# START OF Text shown

You see, that was the trick of the Pythia; she had a way of couching her predictions so that it seemed that she had predicted the future no matter what happened. And that is why the slave masters told everyone that this girl had the same spirit. With her ability to observe all kinds of details that no one else noticed, she picked up the trick very quickly and soon people everywhere were clamoring for her predictions.

Ergasia

Her owners were ecstatic. They could soon charge anything they wanted for her services. Nobody remembered what she had been called before she was sold, but her masters gave her a new name. They called her “Ergasia,” the word for profit and gain because they loved the profits she brought them.

But if Ergasia brought great gain to her owners, her life anything but comfortable. The work that she did was taxing. The large crowds she often drew frightened her, and working closely with people created a deep and uncontrollable anxiety within her. But, of course, she had no control over any of those circumstances. She was a slave, and she had to do whatever her owners desired. They had no care for her well-being.

Paul and Silas

When Ergasia first spotted Paul and Silas in the marketplace of Philippi, she could immediately see that there was something different about them. Everyone that she had ever known in her entire short life had been the same. Everyone had only ever been interested in anybody else in terms of what they could get out of them. Her masters were only interested in the profits she produced, and her clients were only interested in the promises for the future she could offer them. And she had never been given any reason to think that anyone was any different.

But, as she watched Paul and Silas talk with people, she could see none of that attitude in them. They freely offered to people whatever they needed most: hope, encouragement and even the promise of new life. She kept watching them, kept expecting to discover what their game was and what they were trying to get out of people. But all she saw was how they offered nothing but good news to people in the name of this man they called Jesus.

How She Reacted

And you might think that she would have seen this in a positive way, but she didn’t. It troubled her deeply because, as far as she was concerned, that was not how the world was supposed to work. The world was divided into two sorts of people, those who were exploited and those who exploited them. These two men did not fit into her worldview. They seemed to see people as having value apart from what could be extracted from them. That was deeply disturbing to her.

The situation became unbearable. She had to make it make sense. And so she pointed to them and cried out, “These men are slaves of the Most High God, who proclaim to you the way of salvation.” Like with all of her special prophecies, she knew that she was speaking a truth, that she had observed something true in these men, even if she herself didn’t understand it.

And, like often happened with her, once she had become fixated on something, she just couldn’t let go of it. She began to follow them around everywhere they went and calling out her prophecy for anyone to hear.

Paul’s Reluctance

In his recent travels, Paul’s companions had been admonishing him. He had just been too disruptive in too many places, and it had become exhausting. That was why, when they crossed over into Europe, he had turned over a new leaf. He had promised his companions that he would be good and that he would stop provoking opposition.

# END OF Text shown

# [Short exercise]
Extend the story above about Ergasia and Paul in Philippi, starting right after its last sentence, where Paul promises his companions he will stop provoking opposition.

# START OF Record extracts

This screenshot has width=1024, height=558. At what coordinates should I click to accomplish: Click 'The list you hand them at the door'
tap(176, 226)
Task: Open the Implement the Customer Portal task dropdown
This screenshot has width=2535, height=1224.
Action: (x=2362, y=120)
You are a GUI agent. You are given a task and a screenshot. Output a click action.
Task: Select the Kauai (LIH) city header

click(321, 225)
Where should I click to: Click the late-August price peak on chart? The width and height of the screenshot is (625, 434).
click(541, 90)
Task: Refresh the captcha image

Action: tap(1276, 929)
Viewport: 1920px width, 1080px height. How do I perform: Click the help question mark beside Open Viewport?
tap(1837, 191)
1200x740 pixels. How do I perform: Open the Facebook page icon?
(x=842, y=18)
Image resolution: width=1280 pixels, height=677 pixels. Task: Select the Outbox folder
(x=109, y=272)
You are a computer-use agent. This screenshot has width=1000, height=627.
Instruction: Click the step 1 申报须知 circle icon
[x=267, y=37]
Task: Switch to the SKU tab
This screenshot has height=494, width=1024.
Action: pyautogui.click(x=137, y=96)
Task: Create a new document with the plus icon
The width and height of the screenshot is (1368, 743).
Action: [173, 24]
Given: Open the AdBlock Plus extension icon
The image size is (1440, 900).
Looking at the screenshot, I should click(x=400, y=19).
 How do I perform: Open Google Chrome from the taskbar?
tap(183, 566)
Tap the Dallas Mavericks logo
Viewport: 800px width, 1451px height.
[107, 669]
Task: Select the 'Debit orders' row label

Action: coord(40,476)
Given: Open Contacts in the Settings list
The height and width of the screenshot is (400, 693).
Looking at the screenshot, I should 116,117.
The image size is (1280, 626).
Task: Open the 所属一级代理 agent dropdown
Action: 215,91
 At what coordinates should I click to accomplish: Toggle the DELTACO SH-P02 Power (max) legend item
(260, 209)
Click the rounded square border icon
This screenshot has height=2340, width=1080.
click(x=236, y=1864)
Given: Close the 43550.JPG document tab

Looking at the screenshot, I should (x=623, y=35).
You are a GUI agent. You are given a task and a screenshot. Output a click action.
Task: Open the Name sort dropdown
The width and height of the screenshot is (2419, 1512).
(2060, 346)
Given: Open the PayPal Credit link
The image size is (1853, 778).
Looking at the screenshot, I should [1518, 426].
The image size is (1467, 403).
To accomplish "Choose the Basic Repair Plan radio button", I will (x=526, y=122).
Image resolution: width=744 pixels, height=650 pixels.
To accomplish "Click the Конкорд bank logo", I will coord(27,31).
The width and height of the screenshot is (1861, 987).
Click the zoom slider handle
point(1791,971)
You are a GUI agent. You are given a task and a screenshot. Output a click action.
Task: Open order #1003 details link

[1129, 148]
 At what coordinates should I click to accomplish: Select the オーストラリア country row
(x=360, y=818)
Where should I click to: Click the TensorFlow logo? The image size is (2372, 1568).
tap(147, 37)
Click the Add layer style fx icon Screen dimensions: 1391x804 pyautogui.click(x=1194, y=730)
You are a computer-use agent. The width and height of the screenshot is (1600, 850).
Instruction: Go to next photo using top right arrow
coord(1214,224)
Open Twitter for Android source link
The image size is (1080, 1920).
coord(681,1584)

# END OF Record extracts

# [Output of the exercise]
And he had been doing so well ever since they had arrived in Philippi. He had kept things very low-key. He had found a group of women who worshipped in a place down by the river and had quietly started making disciples among them. Everyone had been relieved to see him staying under the radar.

That is why, when Ergasia started to cause disruptions wherever they went, Paul tried to ignore it. He understood that she was a slave and that anything he did that made her question that status would be seen as a real provocation. To threaten any master’s hold over a piece of property was to attack the very foundation of society. He knew that it was wiser for him not to respond to her.

Paul Snaps

But before long it began to really bother him. Here she was, a child of God, and one who had been given a certain insight into God’s truth, and yet no one had ever stood up for her. No one had ever seen her as anything other than something to use for their own profit. Eventually he could not bear it anymore and he realized that he had to do something, even though it might be costly to him and his companions. And so Paul finally snapped one day. He turned and he said, “I order you in the name of Jesus Christ to come out of her.”

He was speaking, of course, to the Python spirit that he and everyone else understood was the source of both her torment and her abilities. I realize that we would understand it differently. We would see, perhaps, someone who was strange – whose mind worked differently – who had been exploited because of it for the profit of others. But they, of course, didn’t have that kind of language to help them understand it. They could only speak in terms of spiritual forces. And so, Paul had to address the problem in those same terms.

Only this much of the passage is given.